++++ 발췌문 ++++

Wordcloud :: Anaconda.org

anaconda.org

2. 모듈 임포트

import numpy as np 
import pandas as pd
import os
import matplotlib.pyplot as plt
import seaborn as sns
from wordcloud import WordCloud

3. 훈련셋, 테스트 셋 다운로드

https://github.com/e9t/nsmc

GitHub - e9t/nsmc: Naver sentiment movie corpus

Naver sentiment movie corpus. Contribute to e9t/nsmc development by creating an account on GitHub.

github.com

[3] 다운받은 파일을 작업환경 경로에 있는 data-in폴더로 옮긴다.

4. txt파일 로드하기

DATA_IN_PATH = './data-in/' #네이버에 있는 영화리뷰 가져옴

train_data = pd.read_csv(DATA_IN_PATH + 'ratings_train.txt', delimiter = '\t', quoting = 3)
# quoting=3 데이터에 quotes가 없다는 의미
train_data.head()

--> 결과

5. 학습데이터 개수 출력

print('전체 학습데이터의 개수: {}'.format(len(train_data)))

--> 결과

전체 학습데이터의 개수: 150000

6. 각 훈련데이터들 길이 출력하기

train_length = train_data['document'].astype(str).apply(len)
train_length.head()

--> 결과

0    19
1    33
2    17
3    29
4    61
Name: document, dtype: int64

7. 히스토그램 출력

plt.figure(figsize=(12, 5))
# 히스토그램 선언
# bins: 히스토그램 값들에 대한 버켓 범위
# range: x축 값의 범위
# alpha: 그래프 색상 투명도
# color: 그래프 색상
# label: 그래프에 대한 라벨
plt.hist(train_length, bins=200, alpha=0.5, color= 'r')
plt.yscale('log', nonpositive='clip')#y스케일은 너무커서 log스케일로 표시
#non-positive values in y can be clipped to a very small positive number
# 그래프 제목
plt.title('Log-Histogram of length of review')
# 그래프 x 축 라벨
plt.xlabel('Length of review')
# 그래프 y 축 라벨
plt.ylabel('Number of review')
plt.show()

--> 결과

짧은 길이부터 140자까지 고르게 분포되어 있음
20자 이하에 많이 분포되어 있다가 길이가 길어질 수록 점점 적어지다가 140자 부근에서 갑자기 많아짐
140자 제한(한글 기준)이 있는 데이터이기 때문

8. 길이 출력

print('리뷰 길이 최대 값: {}'.format(np.max(train_length)))
print('리뷰 길이 최소 값: {}'.format(np.min(train_length)))
print('리뷰 길이 평균 값: {:.2f}'.format(np.mean(train_length)))
print('리뷰 길이 표준편차: {:.2f}'.format(np.std(train_length)))

++++ 주어진 자료 ++++

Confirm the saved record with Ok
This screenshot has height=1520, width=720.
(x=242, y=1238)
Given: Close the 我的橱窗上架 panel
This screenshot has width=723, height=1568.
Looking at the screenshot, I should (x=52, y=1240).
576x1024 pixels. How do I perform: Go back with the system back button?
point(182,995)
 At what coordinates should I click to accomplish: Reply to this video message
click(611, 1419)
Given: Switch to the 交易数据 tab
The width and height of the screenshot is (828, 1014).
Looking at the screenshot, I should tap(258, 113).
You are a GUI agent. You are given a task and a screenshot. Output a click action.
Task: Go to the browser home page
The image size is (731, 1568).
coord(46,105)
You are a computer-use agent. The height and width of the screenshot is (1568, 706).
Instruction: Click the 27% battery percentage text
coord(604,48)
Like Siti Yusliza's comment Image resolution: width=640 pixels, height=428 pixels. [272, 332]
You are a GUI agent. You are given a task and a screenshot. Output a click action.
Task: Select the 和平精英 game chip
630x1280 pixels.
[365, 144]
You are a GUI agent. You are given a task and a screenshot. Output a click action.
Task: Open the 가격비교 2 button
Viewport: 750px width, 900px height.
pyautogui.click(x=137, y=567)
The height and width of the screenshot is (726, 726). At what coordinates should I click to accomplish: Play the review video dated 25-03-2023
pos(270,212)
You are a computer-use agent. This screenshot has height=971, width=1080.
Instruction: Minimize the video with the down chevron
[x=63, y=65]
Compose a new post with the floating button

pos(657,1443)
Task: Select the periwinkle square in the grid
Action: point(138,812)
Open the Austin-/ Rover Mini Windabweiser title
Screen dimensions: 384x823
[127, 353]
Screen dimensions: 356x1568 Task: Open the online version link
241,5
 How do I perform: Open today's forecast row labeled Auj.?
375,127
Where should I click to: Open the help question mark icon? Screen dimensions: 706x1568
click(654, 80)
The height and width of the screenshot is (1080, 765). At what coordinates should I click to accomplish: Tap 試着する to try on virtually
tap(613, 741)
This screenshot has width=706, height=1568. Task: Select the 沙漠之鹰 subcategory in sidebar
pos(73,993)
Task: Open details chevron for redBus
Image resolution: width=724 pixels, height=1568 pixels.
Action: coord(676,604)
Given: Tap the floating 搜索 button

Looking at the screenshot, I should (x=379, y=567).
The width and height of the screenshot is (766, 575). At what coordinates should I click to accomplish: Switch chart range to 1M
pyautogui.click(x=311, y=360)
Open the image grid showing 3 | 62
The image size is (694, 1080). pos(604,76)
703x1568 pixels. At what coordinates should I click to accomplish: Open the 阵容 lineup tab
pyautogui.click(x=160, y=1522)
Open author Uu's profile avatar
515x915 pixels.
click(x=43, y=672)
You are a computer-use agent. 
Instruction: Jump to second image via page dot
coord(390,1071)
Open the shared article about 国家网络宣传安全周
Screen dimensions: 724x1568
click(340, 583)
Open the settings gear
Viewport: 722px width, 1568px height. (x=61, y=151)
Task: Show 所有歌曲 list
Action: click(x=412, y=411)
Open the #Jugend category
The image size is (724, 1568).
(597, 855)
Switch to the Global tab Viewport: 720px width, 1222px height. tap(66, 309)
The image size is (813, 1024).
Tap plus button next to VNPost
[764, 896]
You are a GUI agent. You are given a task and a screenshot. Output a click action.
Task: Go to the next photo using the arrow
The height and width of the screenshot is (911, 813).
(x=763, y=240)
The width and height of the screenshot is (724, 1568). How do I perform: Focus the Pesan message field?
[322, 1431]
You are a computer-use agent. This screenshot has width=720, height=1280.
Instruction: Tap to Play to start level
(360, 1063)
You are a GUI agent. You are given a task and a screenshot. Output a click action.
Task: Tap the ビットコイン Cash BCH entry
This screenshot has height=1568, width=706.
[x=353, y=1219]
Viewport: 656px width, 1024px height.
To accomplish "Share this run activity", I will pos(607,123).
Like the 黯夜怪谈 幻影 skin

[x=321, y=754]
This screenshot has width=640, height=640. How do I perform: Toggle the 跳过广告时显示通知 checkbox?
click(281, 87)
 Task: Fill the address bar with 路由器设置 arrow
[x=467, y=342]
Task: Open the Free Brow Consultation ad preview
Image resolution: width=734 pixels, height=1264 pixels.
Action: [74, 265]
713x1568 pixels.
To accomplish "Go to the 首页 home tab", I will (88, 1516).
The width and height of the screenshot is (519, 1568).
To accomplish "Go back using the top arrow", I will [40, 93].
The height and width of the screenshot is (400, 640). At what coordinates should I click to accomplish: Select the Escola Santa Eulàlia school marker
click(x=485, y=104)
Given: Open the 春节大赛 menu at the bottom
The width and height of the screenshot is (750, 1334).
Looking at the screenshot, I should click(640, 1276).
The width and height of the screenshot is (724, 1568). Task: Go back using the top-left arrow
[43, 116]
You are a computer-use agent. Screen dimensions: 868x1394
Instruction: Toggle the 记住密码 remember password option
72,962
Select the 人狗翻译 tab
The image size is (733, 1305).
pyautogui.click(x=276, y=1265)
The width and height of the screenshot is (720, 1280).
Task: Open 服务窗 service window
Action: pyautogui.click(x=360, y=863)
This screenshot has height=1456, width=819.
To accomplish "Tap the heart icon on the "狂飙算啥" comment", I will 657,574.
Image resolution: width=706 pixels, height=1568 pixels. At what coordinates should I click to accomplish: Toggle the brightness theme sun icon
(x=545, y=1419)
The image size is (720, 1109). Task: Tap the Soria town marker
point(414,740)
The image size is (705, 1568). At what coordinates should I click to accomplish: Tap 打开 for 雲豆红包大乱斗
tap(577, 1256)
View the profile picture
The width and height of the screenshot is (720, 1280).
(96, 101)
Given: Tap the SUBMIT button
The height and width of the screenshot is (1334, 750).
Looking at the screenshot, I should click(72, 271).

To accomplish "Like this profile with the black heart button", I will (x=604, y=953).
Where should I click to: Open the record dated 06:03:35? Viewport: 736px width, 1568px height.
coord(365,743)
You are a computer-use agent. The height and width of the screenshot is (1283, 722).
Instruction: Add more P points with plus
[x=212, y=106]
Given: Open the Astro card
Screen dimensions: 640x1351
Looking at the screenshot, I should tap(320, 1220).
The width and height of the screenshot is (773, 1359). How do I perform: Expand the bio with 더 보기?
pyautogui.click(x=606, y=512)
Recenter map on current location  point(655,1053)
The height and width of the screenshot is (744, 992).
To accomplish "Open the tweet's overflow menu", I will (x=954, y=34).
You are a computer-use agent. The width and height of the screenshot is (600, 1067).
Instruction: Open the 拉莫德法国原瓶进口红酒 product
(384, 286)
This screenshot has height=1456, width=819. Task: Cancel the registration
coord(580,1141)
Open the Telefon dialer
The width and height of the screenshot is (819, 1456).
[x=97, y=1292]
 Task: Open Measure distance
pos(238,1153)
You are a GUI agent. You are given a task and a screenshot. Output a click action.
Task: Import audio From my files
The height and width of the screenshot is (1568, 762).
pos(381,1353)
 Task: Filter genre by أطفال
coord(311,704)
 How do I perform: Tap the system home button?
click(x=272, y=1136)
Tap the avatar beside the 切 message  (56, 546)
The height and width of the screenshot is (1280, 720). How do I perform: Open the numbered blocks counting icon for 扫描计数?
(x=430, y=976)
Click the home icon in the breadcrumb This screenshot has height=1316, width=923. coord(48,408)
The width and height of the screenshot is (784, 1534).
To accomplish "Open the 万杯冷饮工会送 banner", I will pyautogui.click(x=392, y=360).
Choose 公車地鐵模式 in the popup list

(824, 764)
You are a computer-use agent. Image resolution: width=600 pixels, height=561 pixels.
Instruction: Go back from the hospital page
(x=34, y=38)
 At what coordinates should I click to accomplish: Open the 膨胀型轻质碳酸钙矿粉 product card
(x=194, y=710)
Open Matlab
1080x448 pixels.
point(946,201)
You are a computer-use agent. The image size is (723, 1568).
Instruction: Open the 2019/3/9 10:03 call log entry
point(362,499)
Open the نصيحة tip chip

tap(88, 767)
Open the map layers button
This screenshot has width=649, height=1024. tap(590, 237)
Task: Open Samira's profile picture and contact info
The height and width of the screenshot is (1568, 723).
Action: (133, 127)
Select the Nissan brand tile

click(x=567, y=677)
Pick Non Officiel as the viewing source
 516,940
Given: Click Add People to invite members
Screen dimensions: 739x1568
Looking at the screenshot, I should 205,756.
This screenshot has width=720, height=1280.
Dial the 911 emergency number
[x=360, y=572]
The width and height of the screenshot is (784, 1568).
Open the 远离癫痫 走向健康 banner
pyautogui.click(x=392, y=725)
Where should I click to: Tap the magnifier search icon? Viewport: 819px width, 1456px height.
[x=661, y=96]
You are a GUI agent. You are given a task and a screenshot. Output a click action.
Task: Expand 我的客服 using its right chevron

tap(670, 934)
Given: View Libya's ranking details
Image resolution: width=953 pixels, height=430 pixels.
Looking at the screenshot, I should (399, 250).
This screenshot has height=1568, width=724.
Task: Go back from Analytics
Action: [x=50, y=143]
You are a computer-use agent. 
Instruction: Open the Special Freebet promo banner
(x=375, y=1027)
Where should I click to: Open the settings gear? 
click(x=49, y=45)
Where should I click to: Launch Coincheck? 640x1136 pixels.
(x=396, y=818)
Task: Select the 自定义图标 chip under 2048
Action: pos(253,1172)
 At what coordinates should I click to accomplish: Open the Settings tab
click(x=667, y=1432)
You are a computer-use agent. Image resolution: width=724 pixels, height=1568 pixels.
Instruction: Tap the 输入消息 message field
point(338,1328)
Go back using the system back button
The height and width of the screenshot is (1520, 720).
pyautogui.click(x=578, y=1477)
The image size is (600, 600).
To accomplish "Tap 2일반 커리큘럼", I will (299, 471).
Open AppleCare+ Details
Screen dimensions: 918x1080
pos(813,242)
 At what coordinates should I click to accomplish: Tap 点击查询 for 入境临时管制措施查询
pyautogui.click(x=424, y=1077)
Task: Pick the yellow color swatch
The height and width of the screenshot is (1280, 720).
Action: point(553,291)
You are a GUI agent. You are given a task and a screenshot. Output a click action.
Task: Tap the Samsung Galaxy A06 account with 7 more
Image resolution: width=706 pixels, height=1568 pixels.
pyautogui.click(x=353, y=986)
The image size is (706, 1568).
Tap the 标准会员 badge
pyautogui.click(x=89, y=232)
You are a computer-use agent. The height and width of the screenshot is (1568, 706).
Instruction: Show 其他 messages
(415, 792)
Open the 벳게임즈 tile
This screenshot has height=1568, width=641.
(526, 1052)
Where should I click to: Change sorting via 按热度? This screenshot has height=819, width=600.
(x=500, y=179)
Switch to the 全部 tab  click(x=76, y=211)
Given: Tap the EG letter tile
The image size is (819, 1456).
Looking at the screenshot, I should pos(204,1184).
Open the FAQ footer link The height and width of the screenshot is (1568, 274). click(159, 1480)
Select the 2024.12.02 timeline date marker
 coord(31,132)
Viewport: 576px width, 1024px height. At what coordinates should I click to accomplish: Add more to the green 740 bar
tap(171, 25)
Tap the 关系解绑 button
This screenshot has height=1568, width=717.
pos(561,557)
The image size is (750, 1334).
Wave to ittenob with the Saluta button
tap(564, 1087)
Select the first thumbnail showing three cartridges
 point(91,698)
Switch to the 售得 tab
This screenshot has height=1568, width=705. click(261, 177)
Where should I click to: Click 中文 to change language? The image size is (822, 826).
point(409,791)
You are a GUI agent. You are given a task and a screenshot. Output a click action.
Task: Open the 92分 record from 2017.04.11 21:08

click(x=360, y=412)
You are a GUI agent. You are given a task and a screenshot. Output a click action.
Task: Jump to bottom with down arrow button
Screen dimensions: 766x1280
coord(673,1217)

++++

풀어볼 문제:
발췌문에서 리뷰 길이가 140자 부근에서 갑자기 많아지는 까닭은 무엇인가요?

문제 풀이:
140자 제한(한글 기준)이 있는 데이터이기 때문입니다.